**What the task asks**: Reproduce each of the following records word for word, omitting the pictures.

>> START

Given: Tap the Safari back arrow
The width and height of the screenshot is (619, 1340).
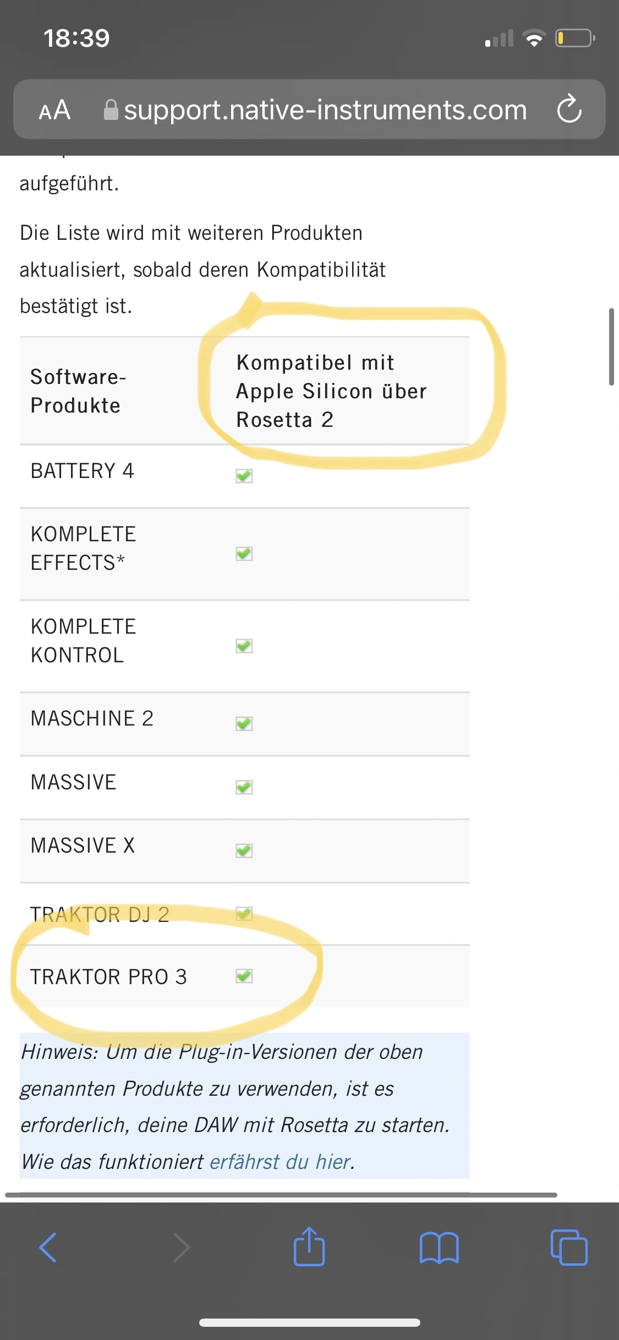Looking at the screenshot, I should coord(48,1247).
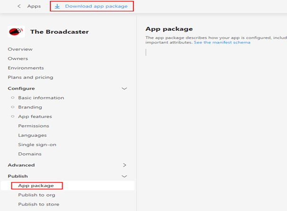The image size is (287, 211).
Task: Open the See the manifest schema link
Action: click(222, 42)
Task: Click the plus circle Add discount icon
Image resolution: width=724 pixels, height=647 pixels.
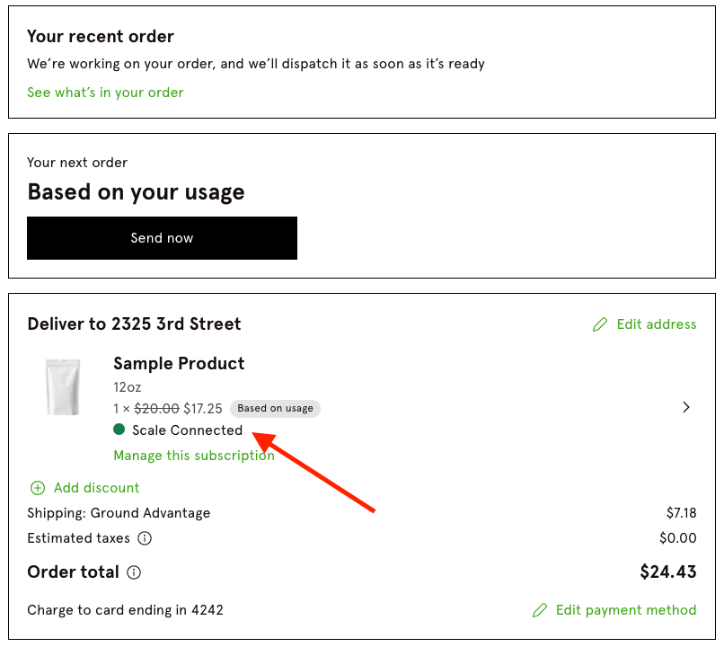Action: (38, 488)
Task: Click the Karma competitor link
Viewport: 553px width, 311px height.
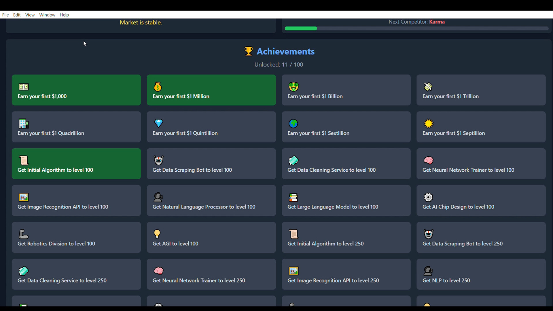Action: click(x=437, y=22)
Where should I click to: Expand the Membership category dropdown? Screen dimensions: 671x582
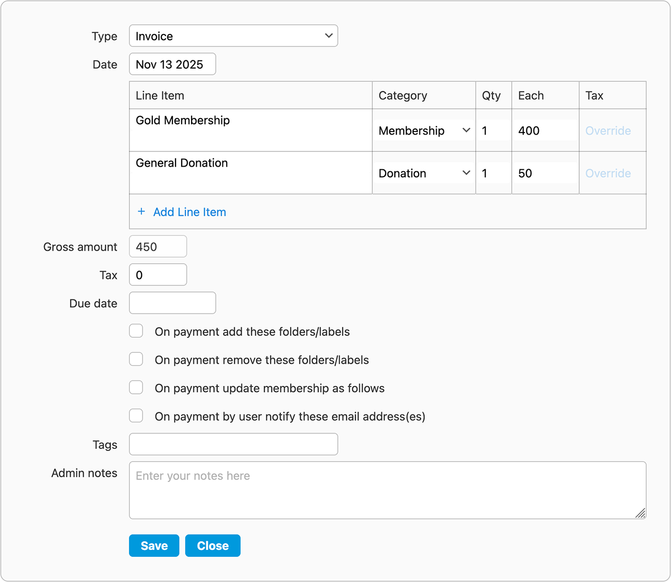click(424, 131)
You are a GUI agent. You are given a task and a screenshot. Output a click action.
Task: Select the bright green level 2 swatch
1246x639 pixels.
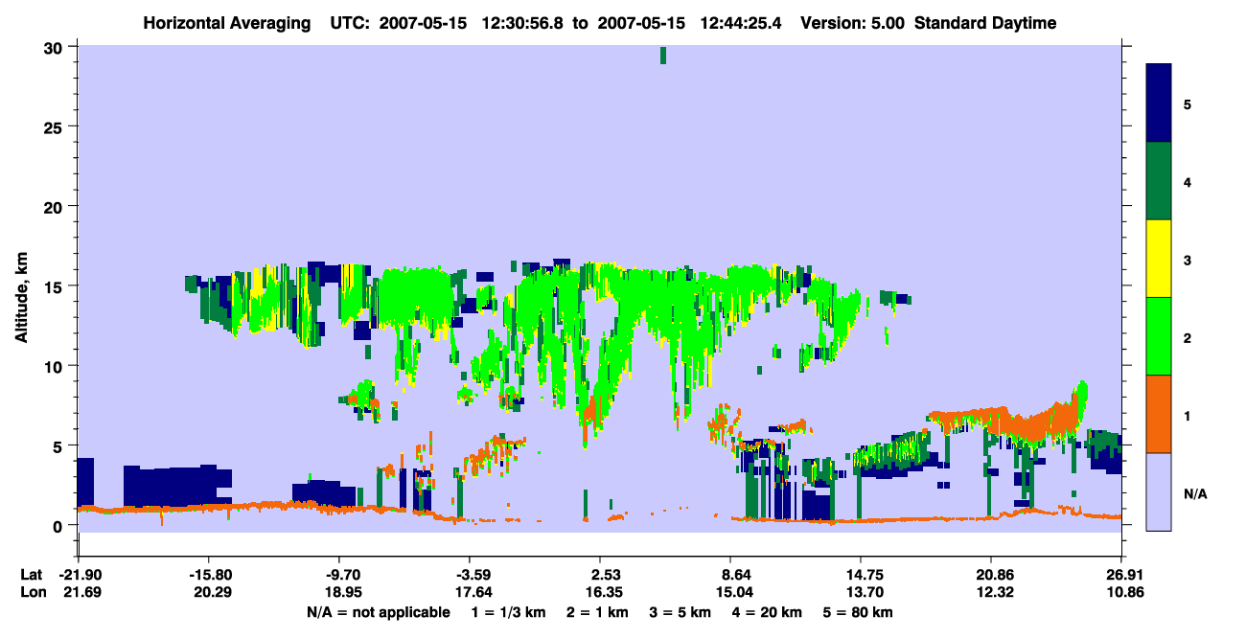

>> END

**Exercise answer**:
Given: Tap the Safari back arrow
The width and height of the screenshot is (619, 1340).
Looking at the screenshot, I should coord(48,1247).
The image size is (287, 211).
Task: Open the See the manifest schema link
Action: click(222, 42)
Task: Click the plus circle Add discount icon
Image resolution: width=724 pixels, height=647 pixels.
Action: (38, 488)
Task: Click the Karma competitor link
Viewport: 553px width, 311px height.
Action: click(x=437, y=22)
Where should I click to: Expand the Membership category dropdown? Screen dimensions: 671x582
click(424, 131)
You are a GUI agent. You are given a task and a screenshot. Output a click action.
Task: Select the bright green level 2 swatch
1246x639 pixels.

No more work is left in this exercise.